*Alternate headline: When your geriatric dog has fewer health problems than your younger dog.**
**Then again, Leo is 9, so technically he is a senior dog too.

Last week, I marveled to myself that because of Mia’s mobility limitations, my “difficult dog” Leo has become the easier dog to take out into the world.
This happened with Isis, too, after years of struggling to fix her leash reactivity. Leo was not an easy puppy. He jumped up and bit our arms during walks. Tore several jacket sleeves.
I remember walking Isis one Saturday morning back in 2010, thinking how much easier she was to manage at that point than Leo.***
***Our life with Isis is the subject of this book.
Then Leo became super leash-reactive. While Mia was basically bombproof, constant vigilance was required to keep Leo from barking and lunging at everything that moved.
After coming to the conclusion that I could not cure him, I committed myself to a lifetime of management. And string cheese.
But it was the darnedest thing. All that careful management led to behavioral change!
We’re still Midnight Dog Walkers, metaphorically, anyway. I will never walk Leo peacefully midday through a crowded park full of children, scooters, bikes and joggers. (Who would want to go to such a place?) I can’t even imagine walking him down our own street midday on a Saturday like I did that time with Isis.
Most evenings will find us on a 20-30 passeggiata at dusk. We loop around a ball field where we have lots of opportunities to not bark at his triggers. It’s often the highlight of my day. Sometimes we sing whatever tune is running through my head. Sometimes Leo helps me work through the arguments in my head.
All of this is splendid progress and is what I was thinking when I composed the heading of this post: Leo has become easier to manage physically than Mia.
Then I was reminded that even though Mia is a million years old, and needs to be carried outside to do her business, she has fewer medical issues than spry Leo.

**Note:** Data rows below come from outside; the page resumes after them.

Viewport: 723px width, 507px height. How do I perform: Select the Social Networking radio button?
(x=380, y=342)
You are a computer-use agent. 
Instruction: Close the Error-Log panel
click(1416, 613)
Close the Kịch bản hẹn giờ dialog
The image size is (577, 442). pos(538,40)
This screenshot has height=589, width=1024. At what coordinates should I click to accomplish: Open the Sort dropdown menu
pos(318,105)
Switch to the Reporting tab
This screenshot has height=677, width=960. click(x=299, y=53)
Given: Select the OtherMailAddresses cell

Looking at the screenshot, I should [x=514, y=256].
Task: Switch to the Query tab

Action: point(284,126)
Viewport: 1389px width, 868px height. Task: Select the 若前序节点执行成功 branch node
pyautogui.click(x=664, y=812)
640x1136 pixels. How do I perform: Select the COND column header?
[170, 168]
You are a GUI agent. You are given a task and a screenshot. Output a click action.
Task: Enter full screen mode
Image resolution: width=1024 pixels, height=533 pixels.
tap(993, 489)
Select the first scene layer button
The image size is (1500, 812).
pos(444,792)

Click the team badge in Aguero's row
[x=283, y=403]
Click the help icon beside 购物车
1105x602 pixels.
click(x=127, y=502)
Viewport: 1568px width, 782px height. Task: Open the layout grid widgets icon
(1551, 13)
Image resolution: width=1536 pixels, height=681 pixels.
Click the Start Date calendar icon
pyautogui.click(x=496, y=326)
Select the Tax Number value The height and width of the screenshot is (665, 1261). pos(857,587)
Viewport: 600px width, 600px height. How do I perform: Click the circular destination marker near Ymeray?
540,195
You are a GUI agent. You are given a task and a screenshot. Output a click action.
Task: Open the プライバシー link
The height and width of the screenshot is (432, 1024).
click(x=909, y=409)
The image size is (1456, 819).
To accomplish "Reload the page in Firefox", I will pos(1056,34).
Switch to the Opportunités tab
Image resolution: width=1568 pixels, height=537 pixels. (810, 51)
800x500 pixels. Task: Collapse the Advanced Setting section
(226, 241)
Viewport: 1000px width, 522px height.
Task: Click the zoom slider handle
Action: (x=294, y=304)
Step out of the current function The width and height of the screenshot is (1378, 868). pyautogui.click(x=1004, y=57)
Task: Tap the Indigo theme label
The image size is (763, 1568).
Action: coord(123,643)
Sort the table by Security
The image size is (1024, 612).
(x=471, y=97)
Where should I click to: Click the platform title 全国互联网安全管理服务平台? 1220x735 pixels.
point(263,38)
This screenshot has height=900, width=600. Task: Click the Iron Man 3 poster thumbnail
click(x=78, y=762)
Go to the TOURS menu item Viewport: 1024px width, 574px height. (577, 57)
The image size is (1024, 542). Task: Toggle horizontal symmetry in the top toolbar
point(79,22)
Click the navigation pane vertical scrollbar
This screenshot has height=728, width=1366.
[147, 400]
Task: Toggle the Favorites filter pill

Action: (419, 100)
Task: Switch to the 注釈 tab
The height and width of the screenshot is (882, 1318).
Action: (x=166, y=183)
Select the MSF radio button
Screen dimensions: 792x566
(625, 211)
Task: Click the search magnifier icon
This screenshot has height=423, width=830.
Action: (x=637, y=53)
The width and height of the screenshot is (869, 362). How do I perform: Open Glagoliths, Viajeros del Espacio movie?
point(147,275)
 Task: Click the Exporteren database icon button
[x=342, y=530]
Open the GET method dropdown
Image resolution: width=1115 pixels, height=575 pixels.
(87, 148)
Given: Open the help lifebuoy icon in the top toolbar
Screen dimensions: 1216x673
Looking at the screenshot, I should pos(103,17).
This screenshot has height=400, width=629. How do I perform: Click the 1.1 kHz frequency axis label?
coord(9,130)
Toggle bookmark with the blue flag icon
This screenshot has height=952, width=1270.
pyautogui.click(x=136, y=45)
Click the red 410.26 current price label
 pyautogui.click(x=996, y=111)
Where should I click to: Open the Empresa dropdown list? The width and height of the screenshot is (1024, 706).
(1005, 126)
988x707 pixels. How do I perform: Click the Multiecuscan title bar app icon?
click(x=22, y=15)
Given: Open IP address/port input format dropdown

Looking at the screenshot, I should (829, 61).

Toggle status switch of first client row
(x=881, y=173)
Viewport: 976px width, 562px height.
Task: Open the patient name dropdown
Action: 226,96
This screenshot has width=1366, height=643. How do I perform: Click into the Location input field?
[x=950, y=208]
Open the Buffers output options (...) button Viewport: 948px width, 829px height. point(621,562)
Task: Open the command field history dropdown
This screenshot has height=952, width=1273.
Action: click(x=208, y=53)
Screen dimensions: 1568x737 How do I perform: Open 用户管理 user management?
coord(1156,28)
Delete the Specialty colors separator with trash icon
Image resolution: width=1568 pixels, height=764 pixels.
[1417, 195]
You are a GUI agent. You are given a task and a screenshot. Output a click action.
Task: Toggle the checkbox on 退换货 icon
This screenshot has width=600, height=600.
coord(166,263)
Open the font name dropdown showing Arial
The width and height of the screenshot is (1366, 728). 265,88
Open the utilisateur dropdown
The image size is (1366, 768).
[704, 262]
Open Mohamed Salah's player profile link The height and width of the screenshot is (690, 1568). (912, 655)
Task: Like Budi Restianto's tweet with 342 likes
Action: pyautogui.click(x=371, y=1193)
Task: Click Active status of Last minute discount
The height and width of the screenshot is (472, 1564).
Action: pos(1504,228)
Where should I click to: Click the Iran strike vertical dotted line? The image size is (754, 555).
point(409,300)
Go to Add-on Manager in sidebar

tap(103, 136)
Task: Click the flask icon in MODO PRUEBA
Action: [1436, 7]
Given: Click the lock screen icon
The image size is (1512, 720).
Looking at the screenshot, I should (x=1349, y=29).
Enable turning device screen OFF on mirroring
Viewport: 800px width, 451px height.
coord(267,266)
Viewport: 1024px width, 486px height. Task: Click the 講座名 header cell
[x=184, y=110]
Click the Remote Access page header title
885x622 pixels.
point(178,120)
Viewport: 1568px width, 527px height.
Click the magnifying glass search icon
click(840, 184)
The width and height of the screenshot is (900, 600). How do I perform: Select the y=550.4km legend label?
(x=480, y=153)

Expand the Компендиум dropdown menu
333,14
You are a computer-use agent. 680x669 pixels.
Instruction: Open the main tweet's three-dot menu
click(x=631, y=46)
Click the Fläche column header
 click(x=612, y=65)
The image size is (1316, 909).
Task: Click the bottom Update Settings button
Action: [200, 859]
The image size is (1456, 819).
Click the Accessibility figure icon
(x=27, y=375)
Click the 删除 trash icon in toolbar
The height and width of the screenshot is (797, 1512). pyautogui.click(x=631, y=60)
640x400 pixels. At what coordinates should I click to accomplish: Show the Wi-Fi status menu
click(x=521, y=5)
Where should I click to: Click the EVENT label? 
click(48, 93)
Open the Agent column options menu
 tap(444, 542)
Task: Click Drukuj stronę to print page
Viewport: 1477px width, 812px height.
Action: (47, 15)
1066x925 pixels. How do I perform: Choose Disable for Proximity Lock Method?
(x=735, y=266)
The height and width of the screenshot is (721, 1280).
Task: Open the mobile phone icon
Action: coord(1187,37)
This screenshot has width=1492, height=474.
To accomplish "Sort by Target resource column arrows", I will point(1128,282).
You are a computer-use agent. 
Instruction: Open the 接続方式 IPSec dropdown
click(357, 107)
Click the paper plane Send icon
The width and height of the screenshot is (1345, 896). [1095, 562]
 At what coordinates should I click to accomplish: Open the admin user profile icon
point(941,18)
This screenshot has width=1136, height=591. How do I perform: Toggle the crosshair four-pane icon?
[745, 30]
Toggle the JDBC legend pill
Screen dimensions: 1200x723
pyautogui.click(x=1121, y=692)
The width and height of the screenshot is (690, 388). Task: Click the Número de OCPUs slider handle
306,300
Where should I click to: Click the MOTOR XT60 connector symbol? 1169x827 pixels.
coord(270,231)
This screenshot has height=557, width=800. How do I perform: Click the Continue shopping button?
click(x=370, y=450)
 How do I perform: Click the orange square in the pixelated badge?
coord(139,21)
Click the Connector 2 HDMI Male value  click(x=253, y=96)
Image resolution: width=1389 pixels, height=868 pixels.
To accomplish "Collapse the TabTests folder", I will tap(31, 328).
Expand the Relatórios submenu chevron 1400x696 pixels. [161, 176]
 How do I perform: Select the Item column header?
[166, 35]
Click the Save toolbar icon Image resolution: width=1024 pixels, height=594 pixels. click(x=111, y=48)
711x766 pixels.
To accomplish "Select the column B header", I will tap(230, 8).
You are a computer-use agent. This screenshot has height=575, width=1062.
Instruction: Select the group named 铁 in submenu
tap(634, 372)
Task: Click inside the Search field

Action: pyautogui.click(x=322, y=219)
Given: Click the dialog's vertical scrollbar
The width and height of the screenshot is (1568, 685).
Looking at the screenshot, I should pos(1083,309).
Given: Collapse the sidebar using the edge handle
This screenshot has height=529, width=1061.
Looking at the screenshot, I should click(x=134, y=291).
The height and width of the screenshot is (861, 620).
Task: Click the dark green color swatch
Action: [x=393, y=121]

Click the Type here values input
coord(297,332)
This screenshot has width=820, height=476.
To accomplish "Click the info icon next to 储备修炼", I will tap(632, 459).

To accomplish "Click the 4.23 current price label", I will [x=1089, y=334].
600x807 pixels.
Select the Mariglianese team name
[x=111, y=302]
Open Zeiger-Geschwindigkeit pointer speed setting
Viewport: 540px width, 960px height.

In addition to his two knee surgeries, Leo has an eye condition called pannus that requires daily eye drops for the rest of his life.
As I started dictating this post into my phone on our walk last week, I was under the impression that our biggest dog challenges always have been behavioral, rather than medical. Even when Leo had two knee surgeries, he was a model patient. The hardest part was during his first recovery when he started lashing out at Mia (I blame Trazodone), which I consider behavioral. Also, he refuses to swallow pills no matter what I hide them in, but again, that’s behavioral.
Then Leo went and had a seizure over the weekend.
You guys, it was so scary. We were watching TV and heard this sound like paws skidding on the floor, like maybe he was chasing a fly. Rob went to help him, thinking he had a leg cramp, but it was all four legs, twitching like he was trying to scratch himself with all of them. His eyes were bloodshot and rolling back into his head, and his mouth was open but not appearing to take in any breath. There was, of course, drool.
Later I read that you’re supposed to leave the dog alone until they come out of it (maybe because they’re in an unpredictable state and might bite?), but of course I held his head in my lap and patted his back, because what if he was choking on something?
After about a minute, he started to come out of it and we carried all 100 pounds of him to the car and headed to the emergency vet. I did not even take the time to change out of my Wonder Woman pajamas. (It was 3 pm on a Sunday.)
Within another minute or two, he was back to himself.
His bloodwork looked great, so now we just have to wait and see if it happens again. The vet gave us some liquid valium I can administer into his keister if he has another that lasts longer than a minute.

And… here’s Leo discovering I mentioned his keister on the internet.
I’m not super concerned about what this means going forward. Seems like seizures are a thing that happens sometimes, and maybe it’s a signal of worse things to come and maybe he’ll never have another one. Either way, there’s nothing I can do about it except never take my eyes off him for the rest of our lives.

During our visit to the emergency vet, I asked if there was anything we should do or not do to best take care of Leo’s knees and hips as he continues to get older.
She gave the best medical advice I have ever heard: “Well, you want him to have fun.”